I’ve told you about the folks I encountered in India who seek money from tourists either as a handout or by providing nominal services. What I haven’t told you about is the hawkers. Actually, I don’t like that term. It sounds pejorative to me (much like “beggars”), but I must admit there’s a level of aggressive selling of cheap souvenirs that can seem off-putting to the uninitiated. And much of the work is done by children.
The boy in this photo approached me outside the Taj Mahal and I must admit I was immediately smitten. I mean, look at that face! And unlike most of the sellers, he seemed devoid of desperation or frenzy. He was soft-spoken and unfailingly polite. He had an air of confidence that was neither brazen nor feigned and he was unlike any of the multitude of peddlers I met on my trip. I looked into his eyes and knew I would undoubtedly buy whatever this exceptional boy was selling.
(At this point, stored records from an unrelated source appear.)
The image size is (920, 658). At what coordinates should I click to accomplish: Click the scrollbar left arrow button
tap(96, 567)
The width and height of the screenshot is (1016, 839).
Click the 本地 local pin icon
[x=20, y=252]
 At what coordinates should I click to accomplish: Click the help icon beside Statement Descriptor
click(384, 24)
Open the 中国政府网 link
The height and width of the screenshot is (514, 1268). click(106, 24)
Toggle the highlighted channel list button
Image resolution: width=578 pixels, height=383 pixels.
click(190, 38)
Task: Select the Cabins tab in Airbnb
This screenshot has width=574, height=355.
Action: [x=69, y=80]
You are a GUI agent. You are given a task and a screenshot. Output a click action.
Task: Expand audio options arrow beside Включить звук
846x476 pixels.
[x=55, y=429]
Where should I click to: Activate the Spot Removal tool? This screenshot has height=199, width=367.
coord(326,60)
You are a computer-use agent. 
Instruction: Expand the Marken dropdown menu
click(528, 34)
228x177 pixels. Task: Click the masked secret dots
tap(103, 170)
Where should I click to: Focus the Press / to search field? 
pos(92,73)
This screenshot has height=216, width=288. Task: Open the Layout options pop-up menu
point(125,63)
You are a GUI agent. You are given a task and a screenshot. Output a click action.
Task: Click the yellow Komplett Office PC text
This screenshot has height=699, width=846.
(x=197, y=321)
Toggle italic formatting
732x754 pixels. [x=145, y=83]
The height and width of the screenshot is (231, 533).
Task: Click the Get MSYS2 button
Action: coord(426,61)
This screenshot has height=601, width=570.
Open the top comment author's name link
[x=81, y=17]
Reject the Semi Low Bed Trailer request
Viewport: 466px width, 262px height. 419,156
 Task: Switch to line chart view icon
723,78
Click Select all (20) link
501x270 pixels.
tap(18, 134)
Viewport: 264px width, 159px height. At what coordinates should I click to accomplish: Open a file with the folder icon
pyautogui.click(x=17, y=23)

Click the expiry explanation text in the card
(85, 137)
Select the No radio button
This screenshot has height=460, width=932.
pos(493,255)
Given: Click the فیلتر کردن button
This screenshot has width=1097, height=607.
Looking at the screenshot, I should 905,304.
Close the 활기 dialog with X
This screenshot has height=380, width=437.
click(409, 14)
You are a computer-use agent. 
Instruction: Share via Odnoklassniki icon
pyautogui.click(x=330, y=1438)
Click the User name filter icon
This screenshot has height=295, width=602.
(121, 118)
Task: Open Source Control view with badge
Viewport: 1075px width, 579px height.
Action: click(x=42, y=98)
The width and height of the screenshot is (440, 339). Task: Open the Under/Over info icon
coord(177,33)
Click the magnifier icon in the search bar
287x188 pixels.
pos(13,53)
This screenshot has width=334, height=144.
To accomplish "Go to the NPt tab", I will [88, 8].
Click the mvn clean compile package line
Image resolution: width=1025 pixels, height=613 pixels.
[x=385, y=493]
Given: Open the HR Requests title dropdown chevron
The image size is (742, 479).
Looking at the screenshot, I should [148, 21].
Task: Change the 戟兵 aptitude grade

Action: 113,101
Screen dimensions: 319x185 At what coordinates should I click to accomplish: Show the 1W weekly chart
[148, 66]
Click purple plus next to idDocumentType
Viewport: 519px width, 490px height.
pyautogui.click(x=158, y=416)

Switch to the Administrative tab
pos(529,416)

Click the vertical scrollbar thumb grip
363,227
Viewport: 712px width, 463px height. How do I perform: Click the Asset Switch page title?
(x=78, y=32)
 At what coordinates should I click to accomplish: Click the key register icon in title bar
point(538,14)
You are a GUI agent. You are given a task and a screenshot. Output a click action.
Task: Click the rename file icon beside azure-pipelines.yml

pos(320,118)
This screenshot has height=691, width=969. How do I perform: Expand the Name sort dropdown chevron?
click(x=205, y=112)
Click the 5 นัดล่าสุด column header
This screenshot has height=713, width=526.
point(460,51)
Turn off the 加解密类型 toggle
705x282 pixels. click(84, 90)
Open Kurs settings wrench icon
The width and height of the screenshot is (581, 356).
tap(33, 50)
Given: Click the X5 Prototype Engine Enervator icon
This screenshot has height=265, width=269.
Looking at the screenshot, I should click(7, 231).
First, he offered me a keyring featuring a tiny painted Ganesha (elephant god). He had a package of 12 and I told him I wanted them all, but I offered him a fraction of his asking price. My bargaining was a ploy, really, to ensure our walk together lasted a while. After I finally agreed to $5, he next offered me a boxed set of crudely carved and decorated marble souvenirs. Once again, I offered him a fraction of his asking price before finally agreeing to $5 as a way to prolong our conversation.
My friend also found him charming and her negotiation for keyrings gave me the opportunity to snap a photograph. I’m so glad I did because I would have paid $10 just for the pleasure of talking to him. That I also have a photograph to remember him by is the icing on my Taj Mahal cake.
Epilogue: I gave away all the keyrings and the marble boxed set during my office’s Christmas gift exchange. I was surprised how much my co-workers treasured the trinkets and gratified that a brief interaction that meant so much to me brought holiday joy to my colleagues.